To find the distance from her house to the lake, we can use the formula:
Distance = Time × Speed
Let's break down the journey into different sections: downhill, level ground, and uphill.
1. Downhill:
The woman rides downhill at a speed of 12 kilometers per hour. The time it takes her to ride downhill is 1 1/2 hours. So the distance she covers downhill can be calculated as:
Distance_downhill = Time_downhill × Speed_downhill
Distance_downhill = 1 1/2 hours × 12 kilometers per hour
We need to convert the time to a fraction of an hour for calculation purposes. 1 1/2 hours is equal to 1.5 hours.
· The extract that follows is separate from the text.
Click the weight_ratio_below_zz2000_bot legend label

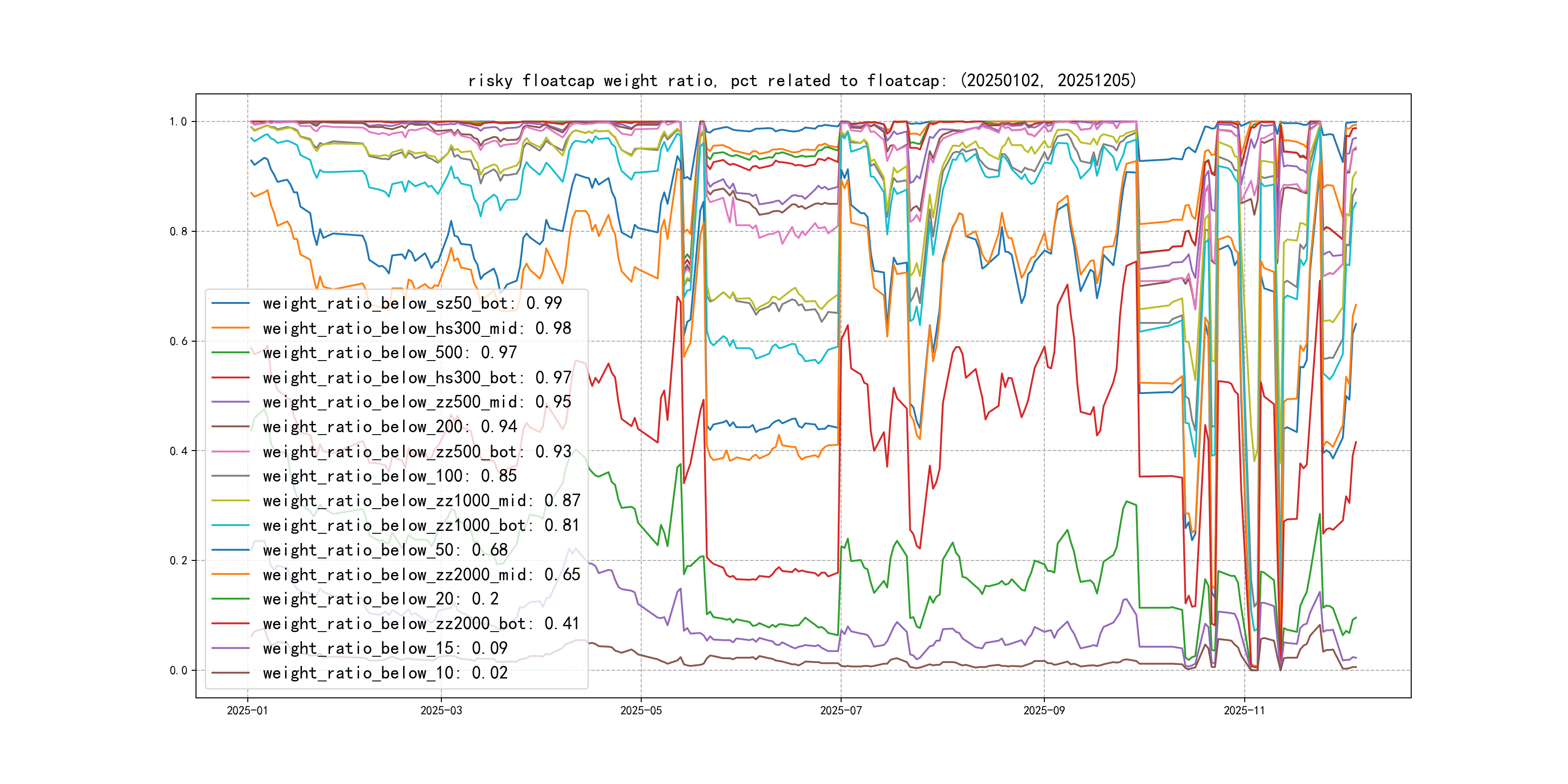421,623
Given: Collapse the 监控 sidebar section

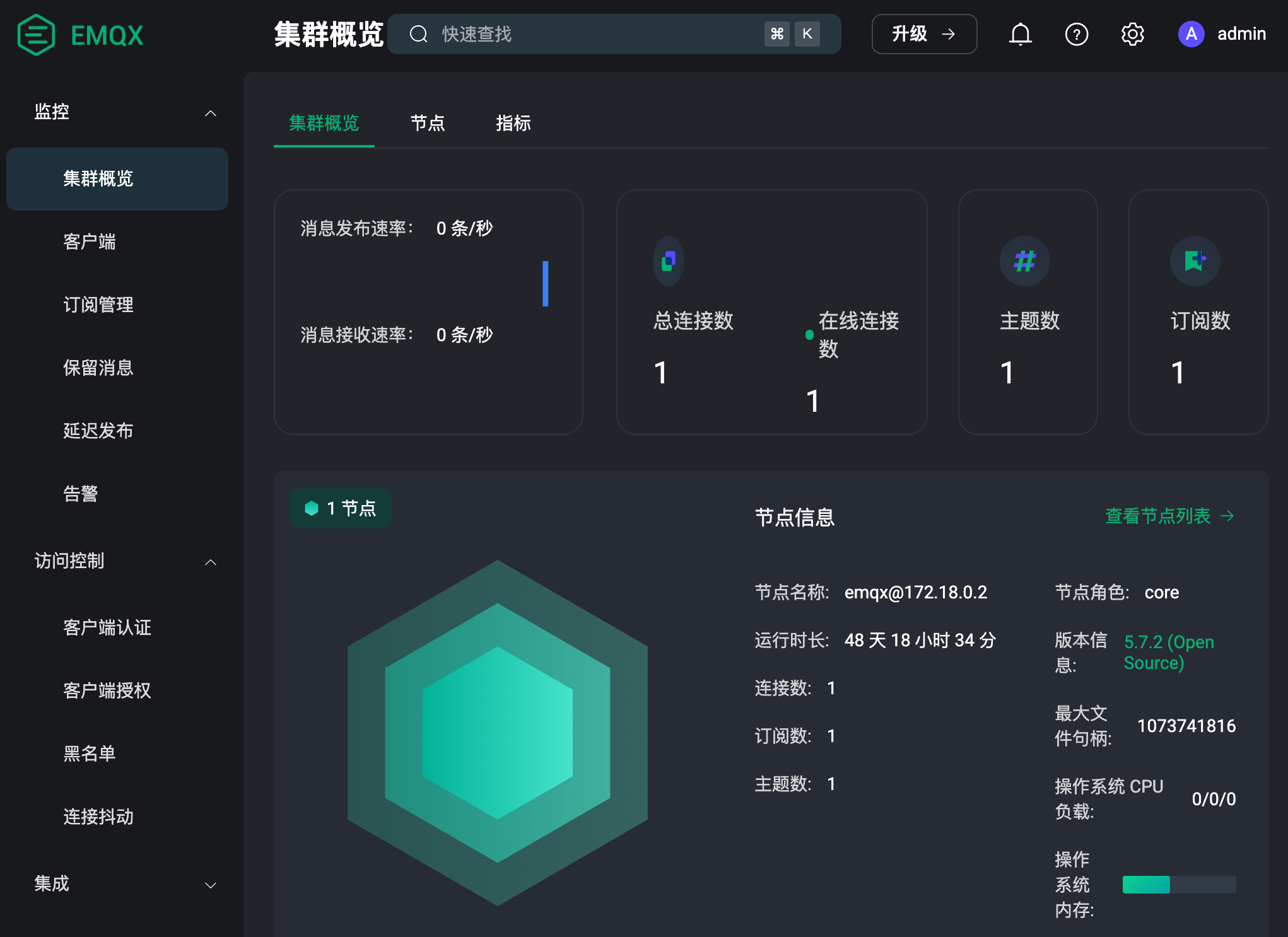Looking at the screenshot, I should [x=211, y=113].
Distance_downhill = 1.5 hours × 12 kilometers per hour
2. Level Ground:
The woman rides on level ground at a speed of 8 kilometers per hour. The time it takes her to ride on level ground is not given explicitly, but we know that the total round trip took 1 3/4 hours. Since the downhill and uphill durations are given, we can calculate the time spent on level ground:
Time_level_ground = Total_time - Time_downhill - Time_uphill
To calculate Time_level_ground, first convert the total time to a fraction of an hour:
Total_time = 1 3/4 hours = 1.75 hours
Then subtract the time for downhill and uphill:
Time_level_ground = 1.75 hours - 1.5 hours - 1.75 hours
3. Uphill:
The woman rides uphill at a speed of 6 kilometers per hour. The time it takes her to ride uphill is 1 3/4 hours. Using the same process as before, we can calculate the distance covered uphill:
Distance_uphill = Time_uphill × Speed_uphill
Distance_uphill = 1.75 hours × 6 kilometers per hour
Now that we have the distances for each section, we can find the total distance from her house to the lake by adding up the distances for each section:
Total_distance = Distance_downhill + Distance_level_ground + Distance_uphill
Substituting the values we calculated earlier:
Total_distance = (1.5 hours × 12 kilometers per hour) + (Time_level_ground × 8 kilometers per hour) + (1.75 hours × 6 kilometers per hour)
Now we can evaluate this expression to find the total distance from her house to the lake.